El lenguaje de estos cuentos brilla como si cada palabra estrenara su significado; la prosa de Soto tiene, para jugar con el título de su primer libro, “olor a pasto recién cortado”. Las palabras brillan como los objetos, los azulejos del vestuario, el trago verde que pasea el chico de la disco. Soto consigue también que sus metáforas permanezcan en el mismo registro y con las mismas referencias del lenguaje cotidiano: la música llega al dark-room como si se tratara de sonidos industriales envueltos en una bolsa de nylon, una de las pijas se mueve como el tiki-taka, el limonero está lleno de frutos amarillos que se lucen como bolas de Navidad. La percepción se agudiza como estimulada por la marihuana que crece en el fondo de la casa del narrador, a la que éste le habla con la misma seriedad que al gato Kitty o a sus amigos. Tiene tanta importancia el jadeo detrás de la cortina de la ducha como el sonido de la música que ambienta las distintas escenas (elegida más por la sensibilidad del narrador que por cumplir con los iconos musicales del mundo gay), o como la señal de que entró un mensaje al celular o el chiflido del agua de una pava. Esa percepción “abierta” tiene su correspondencia con un lenguaje que nunca se cierra sobre sí, sino que crea una ilusión de transparencia con el mundo. Y cuando el lenguaje de los personajes se cristaliza en lugares comunes, las tramas de Soto se encargan de señalar el momento en que los acontecimientos imponen su lógica sobre la de ese lenguaje: las frases convencionalmente románticas o las maneras repetidas de autodescribirse en los perfiles de sitios gay se disuelven en finales frustrantes para el que se las cree.

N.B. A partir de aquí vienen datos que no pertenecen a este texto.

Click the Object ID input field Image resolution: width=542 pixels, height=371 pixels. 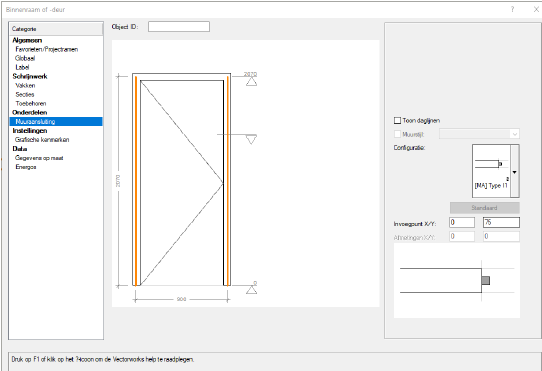tap(179, 27)
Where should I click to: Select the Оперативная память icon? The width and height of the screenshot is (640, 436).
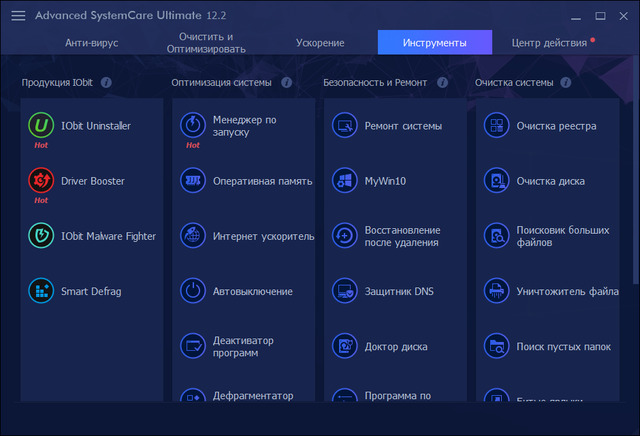click(193, 181)
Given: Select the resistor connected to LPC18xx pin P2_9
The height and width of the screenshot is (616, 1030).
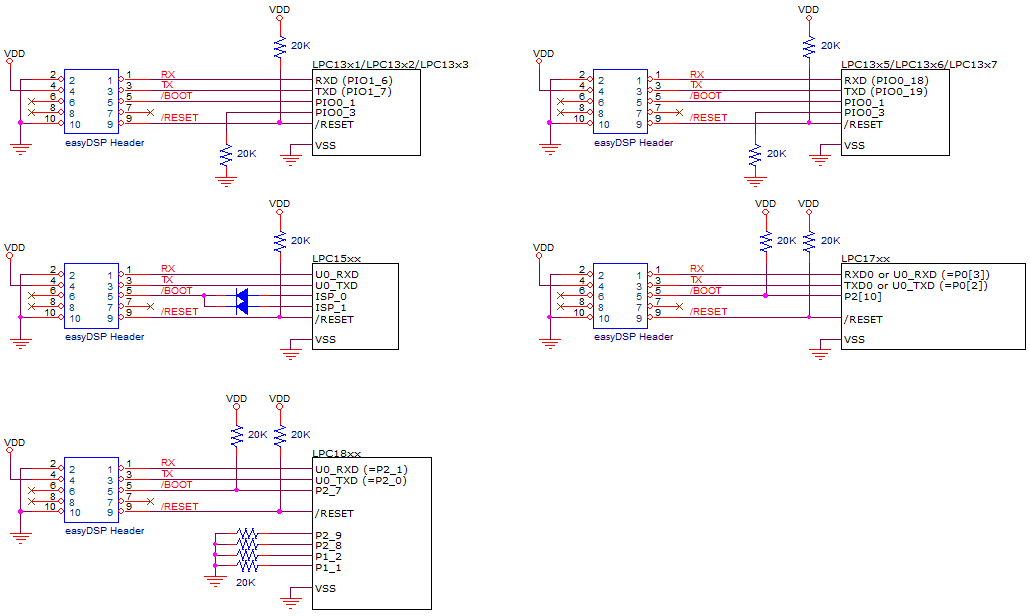Looking at the screenshot, I should click(x=246, y=535).
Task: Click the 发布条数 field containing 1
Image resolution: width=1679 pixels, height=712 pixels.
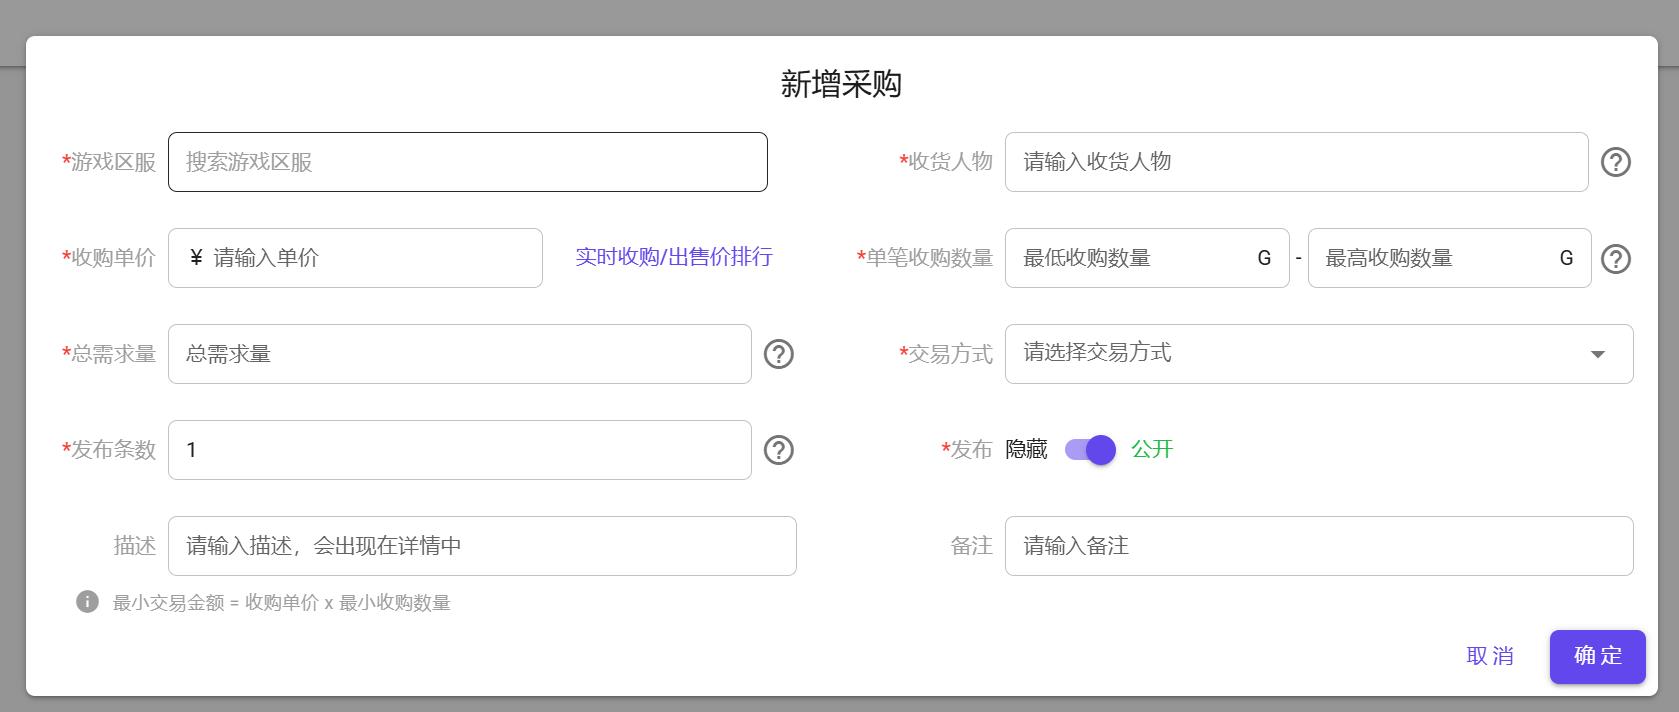Action: (459, 450)
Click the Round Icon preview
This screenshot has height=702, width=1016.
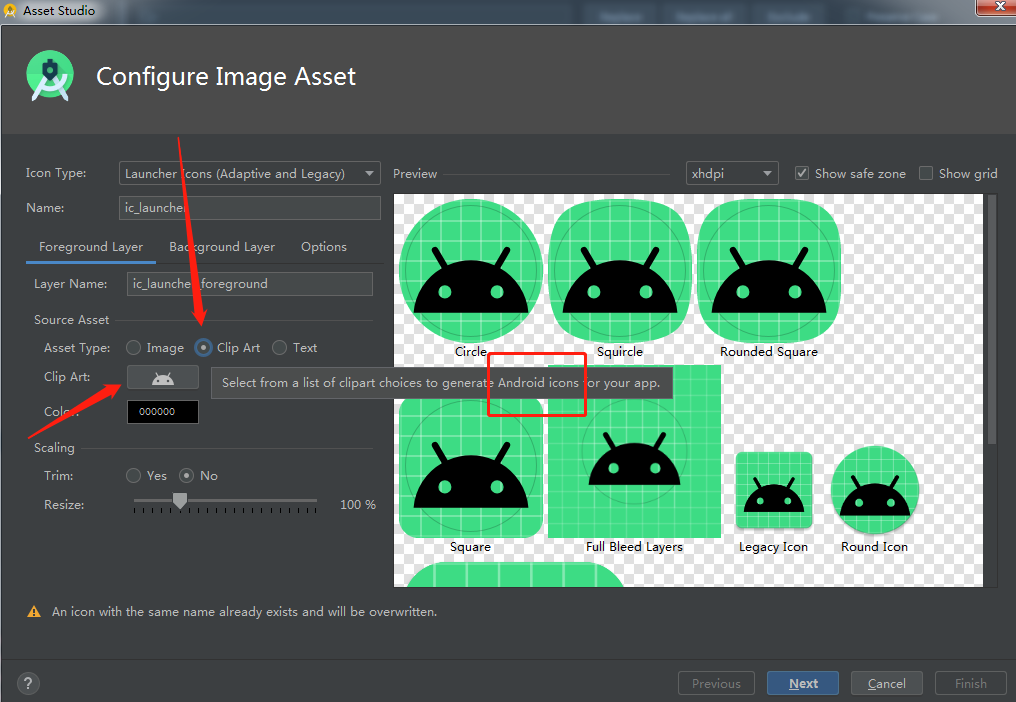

Los relatos de Facundo incorporan con naturalidad las imágenes y sonidos que aportan los distintos dispositivos técnicos que utiliza su mundo de personajes. Están las pantallitas a las que llegan o de las que parten mensajes de texto. Están esos espacios en los que puede también aparecer el texto de estos e-books, desde cualquiera de los dispositivos con los que estos personajes están familiarizados, el lector puede ingresar al sitio de la editorial (www.deparado.tumblr.com) y empezar así el recorrido que llevan a éste y los otros libros de la colección.